Thursday, December 6, 2007

Me On My Soapbox Again

I had to cut this out from an e-mail to a dear friend of mine because I wanted to save him from opening up a manifesto while he was at work. I started talking about wooden toys, and then got all discombobulated and went on my usual rant about the environment. Erik just thinks I'm getting weirder in my old age! I bring my own cloth napkins and tupperware for leftovers when we go out to eat now, and I have banned all plastic shopping bags and paper towels from the house, instead using reusable bags and cloth towels. All of our cleaning products and body care stuff I'm transitioning over to all natural and biodegradeable. The bigger car we bought with the baby in mind is a Hybrid. I hear stories about floating islands of garbage in the Pacific that are bigger than Texas, and while I'm sure some of the things I hear are grossly exaggerated, it worries me what kind of a world my child will know. Will she know what a tiger is the way I do, as a living creature that can be seen? Or will she know one as I know a dinosaur, some mythical creature that exists only in archaeology textbooks and museums?


While I love my country I look at the government and this administration in particular's lack of concern for the environment, and penchant for band-aid solutions rather than fixing problems at the source, and I worry. I heard on the news the other day that there is a proposal with the USDA right now to pasteurize all green vegetables before we are able to buy them for consumption, coming out of the e. coli and salmonella contaminations of lettuce and spinach crops. Instead of truly fixing the problem by making sure runoff from nearby cattle ranches cannot contaminate groundwater and irrigation systems of agricultural crops, "they" propose a solution that may have inherent catastrophic consequences to human health, especially when most people as it is don't have access to good organic food that have vital nutrients and minerals intact.


I know I'm on my little soapbox now, but really it is something that I have become passionate about, and I believe that everyone can and should do their part for mother earth. I know that in just three months of cloth diapering I have saved about 700 diapers from going into a landfill. I have saved pounds of trash from infant formula packaging from the landfills just by breastfeeding my child and feeding her what she's meant to be eating. Those two choices alone make a difference. I can only imagine how much more of a difference if more mothers made those choices, but the lack of concern bothers me. I don't know if it's ignorance or irreverance, or both. I get into a foul mood every time I set foot into Babies R Us (I have no need to even go there except to return things people give us that I am opposed to using) and see people with carts full of infant formula and disposable diapers.

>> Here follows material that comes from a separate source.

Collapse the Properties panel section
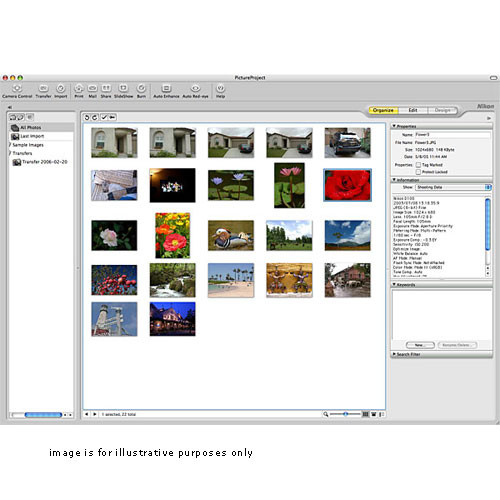pos(394,126)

I had someone the other day give me the argument that "the earth will adapt to whatever happens to it", and honestly that truly floored me. Every other species on earth has to adapt to their environment, so why should humans have so much hubris as to think in our case it's the other way around? Why should our piddly little species think that the earth gives one whit about what happens to us? Just because we have opposeable thumbs and the brains big enough to have dominion over the animals and fishes, as the saying goes, do we have to use our powers for evil? It is folly to think we are so important that we have dominion over the earth as well. We can rape it and use all the resources up, but in the end it is impossible to "own" something that we need for our very survival. Remember this, that it is the earth that ultimately owns us. That fact becomes immediately apparent when one thinks about death. What is death except the relinquishing of control that we seem to exert, the giving up of the pretense that we have any power at all, and sinking back into the earth which reclaims us as her own. Just as people avoid thinking about their own death we avoid thinking about the end result that our doings have on the environment. Despite our big brains and opposeable thumbs we are no better than any other animal; not looking ahead to consequences, to what happens after renders us simply the most powerful and destructive animal on the planet, but an animal nonetheless.